3D semantic occupancy prediction is a critical task for enhancing the robustness of vision-centric autonomous driving systems. This task involves obtaining the fine-grained 3D geometry and semantics of the surrounding scene. Traditional methods typically use dense grids, such as voxels, to represent scenes. However, these methods often overlook the sparsity of occupancy and the varying scales of objects, leading to inefficient resource allocation.
To address these limitations, the authors propose an object-centric representation for describing 3D scenes using sparse 3D semantic Gaussians. Each Gaussian represents a flexible region of interest along with its semantic features.

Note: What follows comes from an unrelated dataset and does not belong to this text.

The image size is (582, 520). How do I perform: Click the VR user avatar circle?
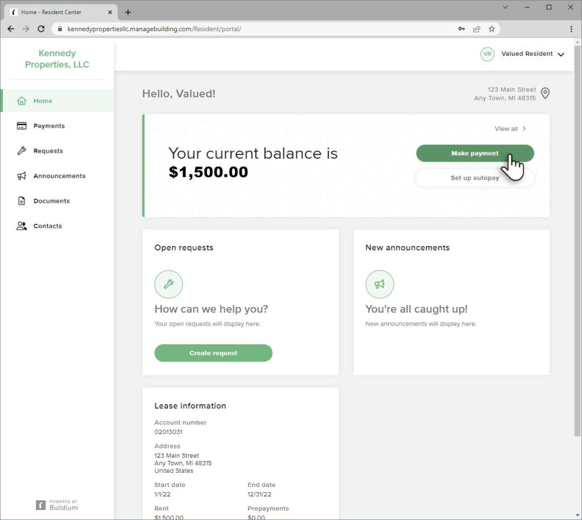[487, 54]
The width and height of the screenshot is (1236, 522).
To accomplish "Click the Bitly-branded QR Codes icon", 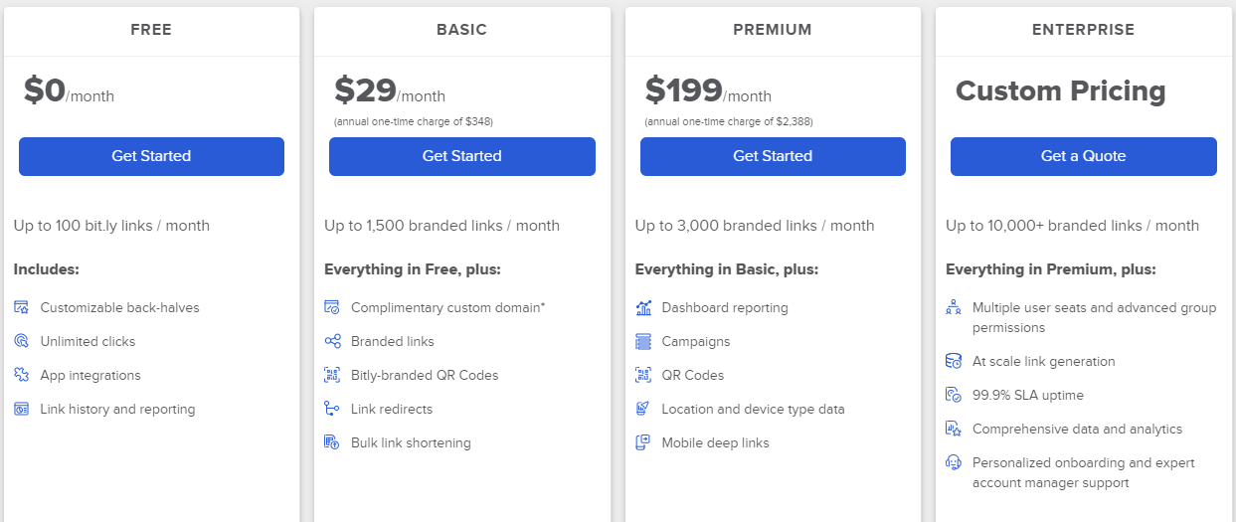I will 332,375.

The approach aggregates information from images through an attention mechanism and iteratively refines the properties of the 3D Gaussians, including their position, covariance, and semantics.
Additionally, the authors introduce an efficient Gaussian-to-voxel splatting method to generate 3D occupancy predictions. This method aggregates only the neighboring Gaussians for a given position, thereby optimizing the process. Extensive experiments were conducted on the widely adopted nuScenes and KITTI-360 datasets. The experimental results demonstrate that the proposed model, GaussianFormer, achieves performance comparable to state-of-the-art methods while using only 17.8% to 24.8% of their memory consumption.
This innovative approach not only addresses the inefficiencies of traditional dense grid methods but also provides a more balanced allocation of resources by considering the sparsity and diversity of object scales in 3D scenes. The findings suggest that GaussianFormer is a promising solution for improving the efficiency and effectiveness of 3D semantic occupancy prediction in autonomous driving applications.